On Tuesday, independent Canadian ISP Teksavvy announced its new service plans, effectively dropping the other shoe in the long-running usage-based Internet billing debate. The CRTC set things in motion in November with its government-ordered revisit of the issue and came up with something called capacity-based billing, a sort of diet UBB. In essence, rather than large network owners charging indie ISPs for every byte their customers download, the new system requires the smaller companies to buy chunks of capacity based on how much they think they’re going to need on a monthly basis.
While some commentators praised the decision, others—including Teksavvy—said the regulator screwed things up again. While the system itself was okay, the fees that a few big network owners are allowed to charge through it were way too high, they said, which will inevitably result in price increases for customers.
All eyes have since been on Teksavvy, one of the largest and most vocal of the UBB opponents, to see what it would do. In the end, the company’s new plans and the accompanying explanation are something of a mixed bag. On the one hand, most existing plans are going up by $3 to $4, which fits the predictions of 10% to 15% increases some observers pegged at the time of the CRTC’s ruling. The issue, as Teksavvy puts it, is that while the fixed portion of its costs actually went down somewhat thanks to the decision, the variable costs can potentially go up significantly:
“If left to stand, these prices will ensure that residential Internet service prices will increase dramatically as consumer usage at peak times increases… in the face of the recent decision, we have to modestly adjust our rates.”
On this front, if Teksavvy is to be believed and the rate increases are essentially going to further compensate network providers, capacity-based billing has achieved the same effect as the intention behind usage-based billing: prices for consumers are going up.
On the plus side, Teksavvy is now officially offering higher speeds—up to 24 megabits per second—with usage limits that are generally much more generous than incumbents at prices that are significantly lower. As many people pointed out on Twitter, even with the price increases, the company’s plans are still way better than what can be found elsewhere.
But there are plenty of downsides as well. For one, Teksavvy has introduced the concept of non-peak usage—customers can download all they want in the wee hours of the night without it counting against their caps. Some observers call this “innovative,” but it seems more like the first step down a slippery slope. It heralds a future where Internet usage is further compartmentalized—if it starts with file-sharing overnight, how long till someone makes it more expensive to watch online video in the evening, or to Skype during the afternoon? Not only can this approach become confusing, it can also become expensive and limiting in a hurry.

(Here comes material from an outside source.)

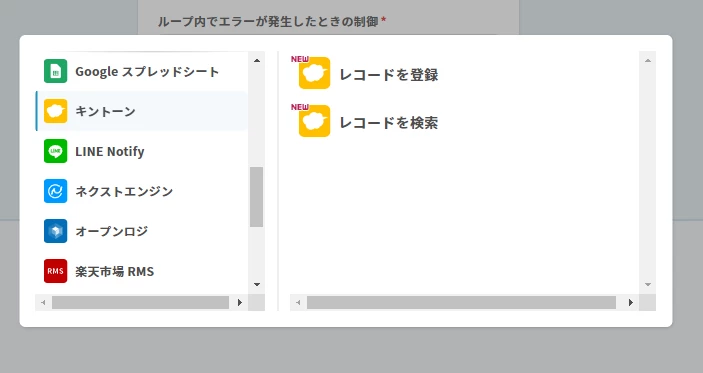This screenshot has width=703, height=373.
Task: Select the レコードを検索 action
Action: coord(389,122)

The only countries I know of that have adopted such non-peak usage concepts are Australia and New Zealand, both of which are in the process of building multi-billion-dollar next-generation fibre networks because their telco monopolies have failed to provide decent infrastructure on their own. The two countries, along with Iceland and Canada, are also the only ones where unlimited usage plans are uncommon if not completely absent. As I’ve pointed out before, one of those countries (cough, Canada, cough) is not like the others. As far as anyone can tell, Canada is not an isolated island that must buy capacity on cables that run under the ocean.
Is the idea of compartmentalized Internet service, where Canadians can only watch Netflix or other online video in the early hours of the morning for fear of exceeding their caps, an absurdist notion? Yes indeed, it’s a dystopian future that is perhaps an exaggeration of the issue, but it’s no less absurd than imposing a capacity-based billing scheme in response to congestion problems that large network owners have yet to prove.
It’s also thoroughly absurd to suggest that limiting how Canadians use the Internet—rather than expanding their use of it—is in any way “innovative.”